Daniel is in two parts: six chapters of history and six of prophecy. The first and narrative portion shows six successive conflicts between God’s followers and the worshippers of false gods, with as many victories for Jehovah. The prophetic half contains an unveiling of the history of world empires and the Times before the End. The time of Messiah’s appearing is exactly foretold in chapter ix, as seventy times seven years after the decree for Jerusalem’s rebuilding. Dating this at 457 B.C., and adding the thirty-three years of Christ’s life, it just gives the full period, 490 years.


Hosea, first of the minor prophets, rebukes Israel’s Sin and urges return from backslidings. Here Jehovah is seen entreating unfaithful believers to return to a forgiving God. It is the book for backsliders. Hosea prophesied under Jeroboam II, and down to Hoshea, last of the kings of the Northern Kingdom.


Joel is the prophet of Judgment. Locusts and Drought are used as symbols of invading foes, sent to punish erring Judah. He calls a fast to promote and express repentance, and foretells the future descent of the Holy Spirit, as at Pentecost.


Amos wrote for Israel, denouncing like evils with Joel, and foretelling punishment through foreign invaders. He utters threats against six nations of the heathen, but promises final deliverance for Israel, after judgment, discipline and desolation.

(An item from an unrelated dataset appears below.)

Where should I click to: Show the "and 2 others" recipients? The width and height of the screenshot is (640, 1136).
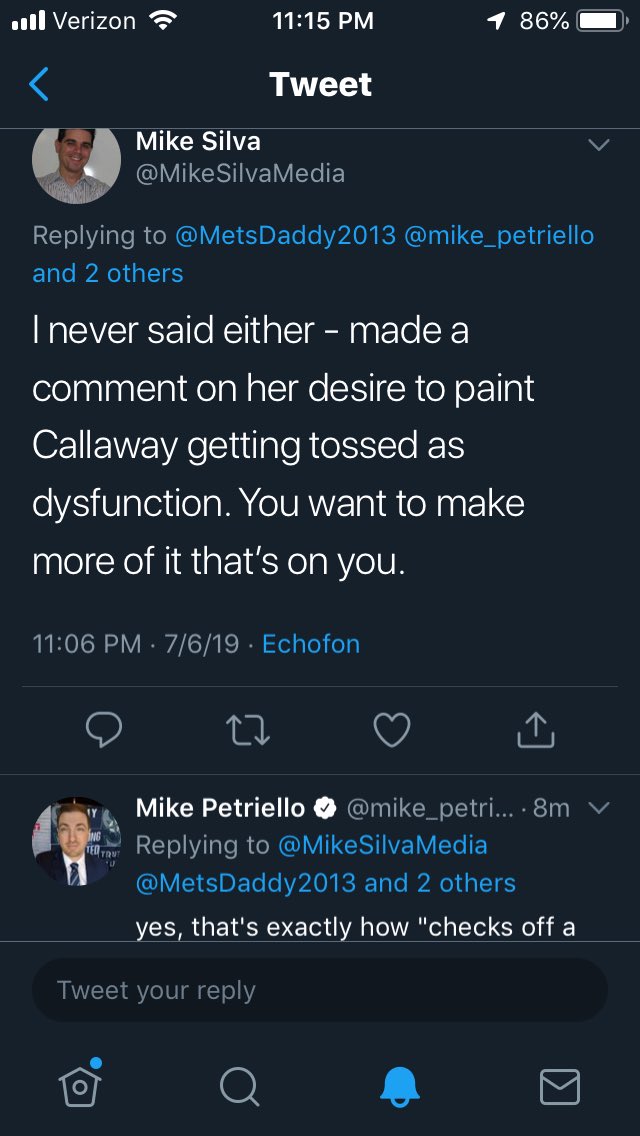pyautogui.click(x=108, y=273)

Obadiah, briefest of all prophetic books, *is directed against Edom or Idumea. The Edomites sprang from Esau and were, to the last, foes to the descendants of Jacob. They had helped to desolate Judah and rejoiced in the ruin of Jerusalem. God’s people are encouraged by the promise that they shall he saved and Edom destroyed. This latter prediction was fulfilled under John Hyrcanus, 135 B.C.


Jonah prophesies against Nineveh. Sent there by Jehovah, he fled to Tarshish, bat was thrown overboard by his fellow-voyagers, and swallowed by a great fish. In chapter ii we have his prayer in the fish’s belly, and his deliverance; and the last two chapters record his visit to Nineveh and the repentance of its people. This book is the first in the Bible containing a distinct foreign mission, and Jonah presents a singular example of a missionary unfit for his great commission. He first tries to evade it altogether, and when he fulfills it, is unmoved by Love, and impelled only by Wrath.


Micah speaks to Judah mainly, though also to Samaria. He shows how the Lord has a controversy with His rebellious people, yet is full of compassion. Bethlehem is foretold as the cradle of Messiah.


Nahum is the companion book to Jonah, and is directed against Nineveh, whose repentance deferred but did not avert judgment, because not followed by reformation. Now the full end of the doomed capital is at hand.


Habakkuk is the prophet of Faith. Judah will be invaded and destroyed by the Chaldeans, but God wills that the “just shall live by His faith.” This sentence strikes the keynote of three Epistles: Romans, Galatians and Hebrews.


Zephaniah, though addressing Judah, surveys the universal government of Jehovah. The whole earth is the theatre for displaying His law and love, and the Latter Day is the chosen time for the consummation, when all nations shall be joined in His worship in consequence of the glorification of Israel.


Haggai, who heads the post-exile prophets, urges the returned captives to rebuild the ruined Temple. He rebukes their idleness, selfishness and apathy, and encourages them by promising greater glory for the latter than for the former house, and prophesying that the Desire of All Nations shall tread its courts.


Zechariah, Haggai’s companion, second of the Prophets of the Restoration, prophesies the Advent of Christ. The foes of Jerusalem are to be destroyed, her idols abolished and her Messiah revealed.


Malachi, third and last of the Restoration Prophets, utters the message which closes the Old Testament. He belongs to Nehemiah’s day. Robbery of God is the keynote. Idolatry had been cured by the Captivity, but formality and hypocrisy had taken its place. God was defrauded of His dues and His poor of their rights. The people here appear as in constant controversy, with God, disputing even the reasonableness of His Rebukes, and the book significantly ends with the word, Curse.